__Your assignment__: Among the lines of the records, find all that carry the word "chart" and copy them.

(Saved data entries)
------------------------------
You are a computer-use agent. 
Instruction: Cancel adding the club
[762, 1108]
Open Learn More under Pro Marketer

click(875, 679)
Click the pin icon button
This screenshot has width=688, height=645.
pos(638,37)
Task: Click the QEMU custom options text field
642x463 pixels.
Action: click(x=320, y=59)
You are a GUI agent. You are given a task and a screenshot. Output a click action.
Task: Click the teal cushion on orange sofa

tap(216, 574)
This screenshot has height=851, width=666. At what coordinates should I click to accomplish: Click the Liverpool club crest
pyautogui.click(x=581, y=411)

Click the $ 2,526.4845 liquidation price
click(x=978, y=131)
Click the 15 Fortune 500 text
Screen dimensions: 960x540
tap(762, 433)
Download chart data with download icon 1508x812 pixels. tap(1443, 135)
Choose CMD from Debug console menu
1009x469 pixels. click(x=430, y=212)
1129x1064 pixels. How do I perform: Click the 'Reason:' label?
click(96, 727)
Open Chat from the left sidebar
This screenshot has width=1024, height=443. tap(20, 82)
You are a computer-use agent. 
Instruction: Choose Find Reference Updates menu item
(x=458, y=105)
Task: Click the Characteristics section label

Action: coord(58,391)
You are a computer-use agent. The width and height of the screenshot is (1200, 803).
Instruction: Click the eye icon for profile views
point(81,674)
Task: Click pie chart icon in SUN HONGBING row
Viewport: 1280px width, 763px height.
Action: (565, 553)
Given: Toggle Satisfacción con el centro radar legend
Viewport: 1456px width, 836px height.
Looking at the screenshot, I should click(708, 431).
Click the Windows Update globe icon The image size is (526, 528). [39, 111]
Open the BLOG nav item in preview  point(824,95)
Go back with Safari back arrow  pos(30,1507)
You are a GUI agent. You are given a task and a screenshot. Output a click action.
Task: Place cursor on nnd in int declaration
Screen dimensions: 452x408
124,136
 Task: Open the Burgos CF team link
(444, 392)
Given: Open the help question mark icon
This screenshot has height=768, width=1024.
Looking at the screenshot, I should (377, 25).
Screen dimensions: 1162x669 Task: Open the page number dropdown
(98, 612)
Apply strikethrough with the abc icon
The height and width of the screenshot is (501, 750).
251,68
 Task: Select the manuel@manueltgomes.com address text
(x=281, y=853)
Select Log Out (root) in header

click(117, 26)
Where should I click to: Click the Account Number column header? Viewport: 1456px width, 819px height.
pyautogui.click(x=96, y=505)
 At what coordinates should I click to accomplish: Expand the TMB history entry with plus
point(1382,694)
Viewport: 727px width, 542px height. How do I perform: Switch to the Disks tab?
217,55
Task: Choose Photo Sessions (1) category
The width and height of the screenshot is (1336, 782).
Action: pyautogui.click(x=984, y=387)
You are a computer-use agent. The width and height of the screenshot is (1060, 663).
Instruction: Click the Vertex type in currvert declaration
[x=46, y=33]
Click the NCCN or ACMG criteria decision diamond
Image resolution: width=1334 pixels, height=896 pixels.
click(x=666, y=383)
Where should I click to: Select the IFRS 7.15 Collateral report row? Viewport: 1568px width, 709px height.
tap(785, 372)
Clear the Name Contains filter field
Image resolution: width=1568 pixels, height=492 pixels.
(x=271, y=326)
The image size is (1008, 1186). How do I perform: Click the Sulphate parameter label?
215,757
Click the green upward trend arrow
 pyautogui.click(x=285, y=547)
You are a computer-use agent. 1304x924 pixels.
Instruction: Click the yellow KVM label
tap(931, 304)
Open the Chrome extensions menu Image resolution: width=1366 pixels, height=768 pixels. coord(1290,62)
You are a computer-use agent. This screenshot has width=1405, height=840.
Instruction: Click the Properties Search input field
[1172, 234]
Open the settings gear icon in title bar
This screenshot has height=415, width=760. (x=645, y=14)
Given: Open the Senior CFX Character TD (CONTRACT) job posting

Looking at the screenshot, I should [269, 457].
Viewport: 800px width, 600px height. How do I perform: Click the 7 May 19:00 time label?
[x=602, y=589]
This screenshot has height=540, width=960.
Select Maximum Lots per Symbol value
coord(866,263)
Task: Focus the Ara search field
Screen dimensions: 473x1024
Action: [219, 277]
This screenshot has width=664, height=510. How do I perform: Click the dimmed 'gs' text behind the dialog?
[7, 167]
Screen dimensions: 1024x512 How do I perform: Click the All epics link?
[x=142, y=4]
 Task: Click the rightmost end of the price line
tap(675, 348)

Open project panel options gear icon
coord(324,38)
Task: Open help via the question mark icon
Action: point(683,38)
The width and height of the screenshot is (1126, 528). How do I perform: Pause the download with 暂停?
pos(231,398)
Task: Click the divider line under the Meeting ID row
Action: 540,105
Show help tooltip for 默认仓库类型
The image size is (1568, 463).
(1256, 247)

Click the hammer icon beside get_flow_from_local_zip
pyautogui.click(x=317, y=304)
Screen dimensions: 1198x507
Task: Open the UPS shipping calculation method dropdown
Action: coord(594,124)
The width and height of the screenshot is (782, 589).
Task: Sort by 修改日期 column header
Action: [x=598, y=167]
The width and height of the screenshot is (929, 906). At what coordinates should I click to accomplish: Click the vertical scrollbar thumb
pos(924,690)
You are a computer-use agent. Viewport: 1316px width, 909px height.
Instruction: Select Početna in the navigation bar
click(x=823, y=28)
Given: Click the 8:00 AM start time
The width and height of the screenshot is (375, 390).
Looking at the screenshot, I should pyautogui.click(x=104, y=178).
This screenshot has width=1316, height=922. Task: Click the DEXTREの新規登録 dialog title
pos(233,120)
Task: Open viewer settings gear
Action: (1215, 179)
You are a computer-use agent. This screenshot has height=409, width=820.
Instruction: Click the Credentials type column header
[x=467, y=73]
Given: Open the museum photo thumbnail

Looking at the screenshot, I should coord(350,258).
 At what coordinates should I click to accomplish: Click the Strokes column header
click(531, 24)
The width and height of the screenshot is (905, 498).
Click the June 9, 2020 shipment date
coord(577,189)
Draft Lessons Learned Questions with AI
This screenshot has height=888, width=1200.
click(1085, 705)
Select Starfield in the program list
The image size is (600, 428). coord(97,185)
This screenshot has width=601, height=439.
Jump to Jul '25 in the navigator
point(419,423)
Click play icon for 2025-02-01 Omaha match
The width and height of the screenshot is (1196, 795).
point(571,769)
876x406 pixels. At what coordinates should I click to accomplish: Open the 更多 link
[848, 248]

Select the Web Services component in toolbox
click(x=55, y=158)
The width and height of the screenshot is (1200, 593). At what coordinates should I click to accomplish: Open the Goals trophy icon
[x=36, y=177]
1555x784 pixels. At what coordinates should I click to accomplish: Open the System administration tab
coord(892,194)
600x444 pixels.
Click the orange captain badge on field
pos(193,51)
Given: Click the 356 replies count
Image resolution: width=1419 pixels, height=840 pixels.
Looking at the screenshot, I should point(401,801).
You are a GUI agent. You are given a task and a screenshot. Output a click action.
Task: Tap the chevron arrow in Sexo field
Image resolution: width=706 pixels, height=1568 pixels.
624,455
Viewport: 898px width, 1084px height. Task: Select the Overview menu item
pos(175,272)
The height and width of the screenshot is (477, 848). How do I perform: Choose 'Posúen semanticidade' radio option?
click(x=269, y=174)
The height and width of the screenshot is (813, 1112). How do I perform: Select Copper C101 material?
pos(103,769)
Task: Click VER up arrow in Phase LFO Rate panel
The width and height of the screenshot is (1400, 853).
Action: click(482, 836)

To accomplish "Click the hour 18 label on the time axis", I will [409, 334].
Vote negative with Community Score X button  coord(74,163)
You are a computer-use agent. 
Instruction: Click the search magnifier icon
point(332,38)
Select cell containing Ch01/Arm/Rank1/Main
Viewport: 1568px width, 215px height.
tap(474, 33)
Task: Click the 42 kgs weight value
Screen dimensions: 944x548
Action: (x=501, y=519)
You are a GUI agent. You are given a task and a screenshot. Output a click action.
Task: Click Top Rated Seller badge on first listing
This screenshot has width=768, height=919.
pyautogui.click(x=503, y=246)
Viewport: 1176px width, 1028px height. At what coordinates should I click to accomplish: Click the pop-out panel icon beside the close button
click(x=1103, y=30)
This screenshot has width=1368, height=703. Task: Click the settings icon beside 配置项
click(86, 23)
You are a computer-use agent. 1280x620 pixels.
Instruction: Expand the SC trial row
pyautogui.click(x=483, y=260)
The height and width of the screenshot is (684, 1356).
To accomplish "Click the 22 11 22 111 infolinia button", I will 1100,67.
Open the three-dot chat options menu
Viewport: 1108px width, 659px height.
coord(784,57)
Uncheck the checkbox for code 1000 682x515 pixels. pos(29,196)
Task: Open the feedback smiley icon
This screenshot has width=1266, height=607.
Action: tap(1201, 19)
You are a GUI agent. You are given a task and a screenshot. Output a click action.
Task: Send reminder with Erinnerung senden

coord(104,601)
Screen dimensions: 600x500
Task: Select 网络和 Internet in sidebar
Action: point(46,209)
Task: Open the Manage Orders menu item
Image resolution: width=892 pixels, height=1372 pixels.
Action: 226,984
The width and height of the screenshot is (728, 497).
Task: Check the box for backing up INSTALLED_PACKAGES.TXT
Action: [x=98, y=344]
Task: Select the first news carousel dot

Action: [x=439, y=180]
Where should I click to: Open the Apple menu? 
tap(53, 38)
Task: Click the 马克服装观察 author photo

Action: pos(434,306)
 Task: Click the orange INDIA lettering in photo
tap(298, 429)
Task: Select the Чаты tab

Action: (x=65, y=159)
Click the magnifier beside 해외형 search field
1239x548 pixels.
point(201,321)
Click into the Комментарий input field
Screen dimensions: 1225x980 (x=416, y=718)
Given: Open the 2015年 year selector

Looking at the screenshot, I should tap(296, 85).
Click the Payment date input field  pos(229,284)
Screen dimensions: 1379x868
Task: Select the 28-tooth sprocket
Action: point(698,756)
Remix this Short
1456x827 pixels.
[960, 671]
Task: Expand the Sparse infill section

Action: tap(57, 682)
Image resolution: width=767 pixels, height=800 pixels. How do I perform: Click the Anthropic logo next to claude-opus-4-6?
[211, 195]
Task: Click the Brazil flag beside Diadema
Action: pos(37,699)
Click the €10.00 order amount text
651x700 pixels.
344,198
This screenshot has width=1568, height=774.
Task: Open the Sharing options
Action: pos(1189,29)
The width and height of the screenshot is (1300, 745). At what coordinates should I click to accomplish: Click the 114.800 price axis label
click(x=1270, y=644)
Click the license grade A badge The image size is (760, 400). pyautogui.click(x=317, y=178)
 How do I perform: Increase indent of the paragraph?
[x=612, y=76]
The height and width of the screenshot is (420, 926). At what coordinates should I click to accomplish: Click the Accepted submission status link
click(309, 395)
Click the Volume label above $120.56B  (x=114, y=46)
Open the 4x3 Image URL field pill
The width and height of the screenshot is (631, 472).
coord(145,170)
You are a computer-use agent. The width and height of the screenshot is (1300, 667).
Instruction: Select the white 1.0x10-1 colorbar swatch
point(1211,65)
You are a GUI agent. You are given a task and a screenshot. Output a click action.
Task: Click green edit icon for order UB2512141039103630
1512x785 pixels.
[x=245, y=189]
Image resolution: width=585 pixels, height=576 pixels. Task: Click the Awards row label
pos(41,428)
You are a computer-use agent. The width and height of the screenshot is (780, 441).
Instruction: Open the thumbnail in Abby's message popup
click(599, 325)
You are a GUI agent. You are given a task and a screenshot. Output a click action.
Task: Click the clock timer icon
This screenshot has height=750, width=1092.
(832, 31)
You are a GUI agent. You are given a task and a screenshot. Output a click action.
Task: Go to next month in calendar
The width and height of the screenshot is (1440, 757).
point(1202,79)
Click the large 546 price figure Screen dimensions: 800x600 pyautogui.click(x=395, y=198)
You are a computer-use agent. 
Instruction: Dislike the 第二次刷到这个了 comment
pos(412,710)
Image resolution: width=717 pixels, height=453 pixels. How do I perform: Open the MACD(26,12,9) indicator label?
------------------------------
__Result of this task__:
Download chart data with download icon 1508x812 pixels. tap(1443, 135)
Task: Click pie chart icon in SUN HONGBING row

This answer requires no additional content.